Lightweight Neural Basis Functions (NBF) — Minimal Reproduction

This repo implements a minimal reproduction of "Lightweight Neural Basis Functions for All-Frequency Shading" (SIGGRAPH Asia 2022). It trains a compact neural basis over the sphere to:

• Represent spherical signals (lighting, visibility-like, BRDF-like).
• Support fast Double/Triple Product Integrals (DPI/TPI) in coefficient space.

Key ideas:

• A small shared MLP outputs B basis channels per direction ω ∈ S².
• Any function f(ω) is projected to coefficients c via least squares on sample directions.
• Precompute G_ij = ∫ φ_i φ_j and T_ijk = ∫ φ_i φ_j φ_k to evaluate:
  • DPI: ∫ f g ≈ c_f^T G c_g
  • TPI: ∫ f g h ≈ Σ_{ijk} c_f[i] c_g[j] c_h[k] T_{ijk}
• Orthonormalization/whitening makes G ≈ I to stabilize and reduce runtime cost.

This is a simplified, research-oriented reproduction—not an engine integration. It focuses on correctness and clarity rather than peak performance.

Environment

• Python 3.10+
• CUDA optional (recommended)
################
#### Problem requirements:
Answer from the NBF readme:
1. At which venue and in what year was the reproduced paper published?
2. According to the key ideas, what does orthonormalization/whitening make G approximately equal to?
3. What Python version does the environment section require?
################
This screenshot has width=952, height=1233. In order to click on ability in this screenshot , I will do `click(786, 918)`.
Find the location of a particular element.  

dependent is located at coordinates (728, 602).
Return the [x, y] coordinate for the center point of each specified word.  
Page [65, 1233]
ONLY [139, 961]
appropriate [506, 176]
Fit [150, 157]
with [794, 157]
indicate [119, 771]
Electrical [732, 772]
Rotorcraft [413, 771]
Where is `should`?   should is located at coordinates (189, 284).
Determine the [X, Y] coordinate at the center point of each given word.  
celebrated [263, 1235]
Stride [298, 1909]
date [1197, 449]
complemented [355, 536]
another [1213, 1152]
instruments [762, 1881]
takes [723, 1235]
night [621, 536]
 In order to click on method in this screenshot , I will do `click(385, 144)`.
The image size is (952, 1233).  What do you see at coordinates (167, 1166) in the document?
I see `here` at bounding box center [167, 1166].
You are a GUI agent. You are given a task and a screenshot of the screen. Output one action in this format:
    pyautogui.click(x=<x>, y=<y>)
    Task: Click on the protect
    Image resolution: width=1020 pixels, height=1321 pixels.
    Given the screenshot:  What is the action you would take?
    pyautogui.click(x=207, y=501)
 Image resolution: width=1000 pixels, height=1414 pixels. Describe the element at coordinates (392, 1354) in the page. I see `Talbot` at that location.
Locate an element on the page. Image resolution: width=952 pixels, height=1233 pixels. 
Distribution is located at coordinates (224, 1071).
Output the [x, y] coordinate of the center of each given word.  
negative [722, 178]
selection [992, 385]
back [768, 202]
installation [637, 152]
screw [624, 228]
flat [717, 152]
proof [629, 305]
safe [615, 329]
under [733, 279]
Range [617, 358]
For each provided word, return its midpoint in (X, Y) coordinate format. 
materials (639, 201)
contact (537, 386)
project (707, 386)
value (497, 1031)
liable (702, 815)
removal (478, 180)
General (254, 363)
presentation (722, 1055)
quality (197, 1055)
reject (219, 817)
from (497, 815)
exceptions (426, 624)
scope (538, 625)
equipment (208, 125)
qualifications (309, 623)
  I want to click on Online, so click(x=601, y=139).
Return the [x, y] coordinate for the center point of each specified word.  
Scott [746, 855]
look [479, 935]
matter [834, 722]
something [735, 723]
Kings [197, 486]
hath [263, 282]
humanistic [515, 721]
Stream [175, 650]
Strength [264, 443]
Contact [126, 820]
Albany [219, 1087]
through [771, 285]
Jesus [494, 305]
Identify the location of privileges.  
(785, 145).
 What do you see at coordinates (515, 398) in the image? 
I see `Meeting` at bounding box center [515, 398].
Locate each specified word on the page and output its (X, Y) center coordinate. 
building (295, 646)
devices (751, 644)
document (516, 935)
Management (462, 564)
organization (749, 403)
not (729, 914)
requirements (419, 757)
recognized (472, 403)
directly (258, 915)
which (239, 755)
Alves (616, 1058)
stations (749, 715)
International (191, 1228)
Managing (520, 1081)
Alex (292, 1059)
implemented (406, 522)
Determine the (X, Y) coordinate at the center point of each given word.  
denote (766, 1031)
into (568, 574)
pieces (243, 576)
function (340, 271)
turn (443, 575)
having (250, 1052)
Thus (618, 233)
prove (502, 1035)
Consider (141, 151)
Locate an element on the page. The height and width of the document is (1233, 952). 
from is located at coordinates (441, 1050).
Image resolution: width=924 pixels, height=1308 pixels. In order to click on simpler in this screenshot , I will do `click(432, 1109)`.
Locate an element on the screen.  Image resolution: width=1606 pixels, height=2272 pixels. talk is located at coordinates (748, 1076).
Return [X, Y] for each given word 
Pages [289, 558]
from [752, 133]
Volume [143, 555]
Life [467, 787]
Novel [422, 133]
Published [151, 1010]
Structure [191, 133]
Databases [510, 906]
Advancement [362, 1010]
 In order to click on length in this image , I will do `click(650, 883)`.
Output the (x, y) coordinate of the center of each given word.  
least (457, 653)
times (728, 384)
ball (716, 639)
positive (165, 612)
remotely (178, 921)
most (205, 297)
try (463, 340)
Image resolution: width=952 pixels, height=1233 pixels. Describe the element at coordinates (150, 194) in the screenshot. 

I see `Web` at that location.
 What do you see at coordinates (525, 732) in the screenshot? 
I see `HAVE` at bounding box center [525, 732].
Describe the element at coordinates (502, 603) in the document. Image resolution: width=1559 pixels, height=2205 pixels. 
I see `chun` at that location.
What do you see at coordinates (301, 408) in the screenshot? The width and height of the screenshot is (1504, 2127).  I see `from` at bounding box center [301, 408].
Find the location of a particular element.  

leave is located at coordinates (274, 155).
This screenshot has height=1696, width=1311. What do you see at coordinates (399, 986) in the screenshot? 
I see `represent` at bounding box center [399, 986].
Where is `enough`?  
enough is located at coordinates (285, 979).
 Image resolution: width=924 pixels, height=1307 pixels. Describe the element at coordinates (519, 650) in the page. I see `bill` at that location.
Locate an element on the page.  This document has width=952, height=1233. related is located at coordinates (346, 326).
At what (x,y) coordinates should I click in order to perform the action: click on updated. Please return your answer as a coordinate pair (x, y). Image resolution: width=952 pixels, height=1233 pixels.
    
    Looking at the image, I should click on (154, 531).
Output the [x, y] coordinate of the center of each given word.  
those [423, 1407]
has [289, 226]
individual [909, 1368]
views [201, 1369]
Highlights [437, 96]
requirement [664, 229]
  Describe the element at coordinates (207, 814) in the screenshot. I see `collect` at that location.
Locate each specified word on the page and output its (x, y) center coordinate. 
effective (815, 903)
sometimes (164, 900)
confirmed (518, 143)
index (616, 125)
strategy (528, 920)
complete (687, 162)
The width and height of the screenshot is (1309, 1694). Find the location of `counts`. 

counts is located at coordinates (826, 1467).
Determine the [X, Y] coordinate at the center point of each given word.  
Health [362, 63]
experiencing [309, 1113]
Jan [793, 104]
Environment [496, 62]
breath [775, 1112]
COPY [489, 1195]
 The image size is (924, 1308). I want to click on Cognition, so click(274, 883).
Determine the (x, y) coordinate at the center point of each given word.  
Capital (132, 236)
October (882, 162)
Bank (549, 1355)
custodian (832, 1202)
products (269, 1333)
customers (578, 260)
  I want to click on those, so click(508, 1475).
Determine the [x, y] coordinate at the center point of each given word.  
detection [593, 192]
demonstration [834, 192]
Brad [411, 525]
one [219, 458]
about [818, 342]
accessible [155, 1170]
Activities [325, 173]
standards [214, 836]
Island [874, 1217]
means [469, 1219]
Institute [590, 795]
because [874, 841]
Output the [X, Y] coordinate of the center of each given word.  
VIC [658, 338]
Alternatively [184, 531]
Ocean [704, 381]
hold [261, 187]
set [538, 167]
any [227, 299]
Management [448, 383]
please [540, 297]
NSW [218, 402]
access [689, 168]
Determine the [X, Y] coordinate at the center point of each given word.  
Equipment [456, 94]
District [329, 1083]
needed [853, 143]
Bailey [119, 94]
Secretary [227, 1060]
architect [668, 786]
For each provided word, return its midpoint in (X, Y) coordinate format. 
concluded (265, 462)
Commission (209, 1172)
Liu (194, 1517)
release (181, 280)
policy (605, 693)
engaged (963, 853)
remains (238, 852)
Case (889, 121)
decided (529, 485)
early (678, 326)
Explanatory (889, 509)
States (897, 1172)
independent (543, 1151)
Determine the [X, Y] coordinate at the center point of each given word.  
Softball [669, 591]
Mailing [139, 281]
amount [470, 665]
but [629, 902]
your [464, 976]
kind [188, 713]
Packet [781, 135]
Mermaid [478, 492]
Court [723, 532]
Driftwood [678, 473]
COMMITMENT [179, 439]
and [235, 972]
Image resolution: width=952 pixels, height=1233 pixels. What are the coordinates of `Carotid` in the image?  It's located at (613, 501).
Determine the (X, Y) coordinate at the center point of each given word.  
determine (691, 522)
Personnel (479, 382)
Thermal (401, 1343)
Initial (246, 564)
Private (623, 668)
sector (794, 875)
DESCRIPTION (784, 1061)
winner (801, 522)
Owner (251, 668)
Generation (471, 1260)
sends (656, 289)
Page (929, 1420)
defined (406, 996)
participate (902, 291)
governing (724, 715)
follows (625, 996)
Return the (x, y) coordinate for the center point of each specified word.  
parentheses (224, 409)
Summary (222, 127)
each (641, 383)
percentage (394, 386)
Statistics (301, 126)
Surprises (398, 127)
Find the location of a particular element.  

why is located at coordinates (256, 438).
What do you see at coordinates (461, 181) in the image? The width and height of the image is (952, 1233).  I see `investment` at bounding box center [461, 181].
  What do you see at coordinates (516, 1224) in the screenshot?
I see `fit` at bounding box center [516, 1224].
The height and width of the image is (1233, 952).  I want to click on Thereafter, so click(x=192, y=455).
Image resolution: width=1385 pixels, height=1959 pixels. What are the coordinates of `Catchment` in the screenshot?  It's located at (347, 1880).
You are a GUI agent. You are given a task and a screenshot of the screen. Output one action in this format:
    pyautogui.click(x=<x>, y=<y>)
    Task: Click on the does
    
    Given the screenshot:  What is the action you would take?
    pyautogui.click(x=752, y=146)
################
#### Final result:
1. SIGGRAPH Asia 2022
2. I
3. Python 3.10+